* **Extract**:
Vasco has turned away from everything that it stood for while at the same time using the words “inclusion” and “democracy” to promote their brand on a uniform. In short, Vasco is selling its history as a hollow commodity while at the same time exploiting the very people this history pretends to connect with. I repeat: Vasco was trying to hide their “slave-like” training camp for more than a year after one of their youth players died from the conditions at a different site. The board of directors smiles and struts around repeating the old mantras while marching to the drum of maximum exploitation.

We know that Vasco is not the only Brazilian team that engages in these kinds of practices. Brazilian teams make 28% of their profits from the sale of players, most of them never play a full professional season in their native land. The global political economy of football begins with the pipe-dream of becoming Dani Alves or Ronaldinho Gaucho, passes hopefully through concentration camps where swarms of piranha-like agents and coaches break and bend Brazilian adolescents to be fit for export while neglecting human rights and individual dignity. When those unpaid, ill-treated adolescents do actually break, or don’t bend enough, they are discarded on the scrapheap where tens of thousands just like them squirm and cry, their young lives already wrecked by the impossibility of their own dream that may not have even been theirs to begin with. 

We prop up these dreams every time we pull on that shirt.

I am saddened, horrified and angered.

I am not this Vasco.

I reject this club.

04 November 2011


Orlando Silva is out of the Ministry of Sport and is under federal investigataion for shuffling cards under the table. Nothing surprising, but the top communist post in Dilma’s government appears to have been less than equitable in his redistribution of state funds. Silva has been replaced by Aldo Rebelo who was involved in some small scandals in the Lula government. Far from squeaky clean, Rebelo’s brother was named in the scandal that brought down Silva. It is unclear if Rebelo has ever kicked or thrown a ball in anger or what his qualifications are to head the government’s primary ministry that will deal with the World Cup and Olympics. More of the same, de novo.

After saying he was going to radically reduce the taxi fleet by some thousands of taxis (and had this put into the Master Plan) the Glorious Crown Prince of Rio has decided to increase it by six thousand. How does he do this? Executive decree. What is an executive decree? A handy tool taken from the box of authoritarianism. What is authoritarianism? The dominant regime in Rio.

* **Available data**:

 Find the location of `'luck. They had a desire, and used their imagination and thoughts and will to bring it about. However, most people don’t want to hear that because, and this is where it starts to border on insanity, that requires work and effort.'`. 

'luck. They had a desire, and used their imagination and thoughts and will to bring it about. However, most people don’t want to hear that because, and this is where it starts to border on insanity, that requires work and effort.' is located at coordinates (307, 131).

* **Directives**:
**1.** In the extract, what share of their profits do Brazilian teams make from selling players?
**2.** Print the extract from "I reject this" to "same, de novo.".

* **Task-by-task answers**:
**1.** 28%

**2.**
I reject this club.

04 November 2011


Orlando Silva is out of the Ministry of Sport and is under federal investigataion for shuffling cards under the table. Nothing surprising, but the top communist post in Dilma’s government appears to have been less than equitable in his redistribution of state funds. Silva has been replaced by Aldo Rebelo who was involved in some small scandals in the Lula government. Far from squeaky clean, Rebelo’s brother was named in the scandal that brought down Silva. It is unclear if Rebelo has ever kicked or thrown a ball in anger or what his qualifications are to head the government’s primary ministry that will deal with the World Cup and Olympics. More of the same, de novo.